Chlordioxid ist ein wirksames und beliebtes Verfahren zur Wasseraufbereitung. In Wasser aufgelöst, bildet es ein starkes, aber gleichzeitig selektives Oxidationsmittel, Biozid und Desinfektionsmittel, das sowohl für die Trinkwasseraufbereitung als auch für gewerbliche Anwendungen eingesetzt wird.

Aufgrund der eingesetzten klassischen Chemikalien, des Herstellungsverfahrens und der Anforderungen an die Bevorratung von Chlordioxid gibt es jedoch auch Einschränkungen, die im Folgenden erläutert werden.
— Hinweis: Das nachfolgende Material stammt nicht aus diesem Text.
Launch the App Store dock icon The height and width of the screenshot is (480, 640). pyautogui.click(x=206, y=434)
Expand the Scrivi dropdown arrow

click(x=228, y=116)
Um die Möglichkeiten und Einschränkungen zu verstehen, haben wir unsere Expertinnen und Experten gebeten, die 17 häufigsten Fragen zum Thema Chlordioxid zu beantworten.

 

  1. Warum wird Chlordioxid bei der Wasseraufbereitung verwendet?

Chlordioxid (ClO2) wird in der Wasseraufbereitung eingesetzt, weil es ein wirksames Oxidationsmittel, Biozid und Desinfektionsmittel in relativ niedrigen Konzentrationen ist. Außerdem ist die Reaktivität mit organischen Stoffen sehr gering und es entstehen während der Wasseraufbereitung nur wenige Nebenprodukte.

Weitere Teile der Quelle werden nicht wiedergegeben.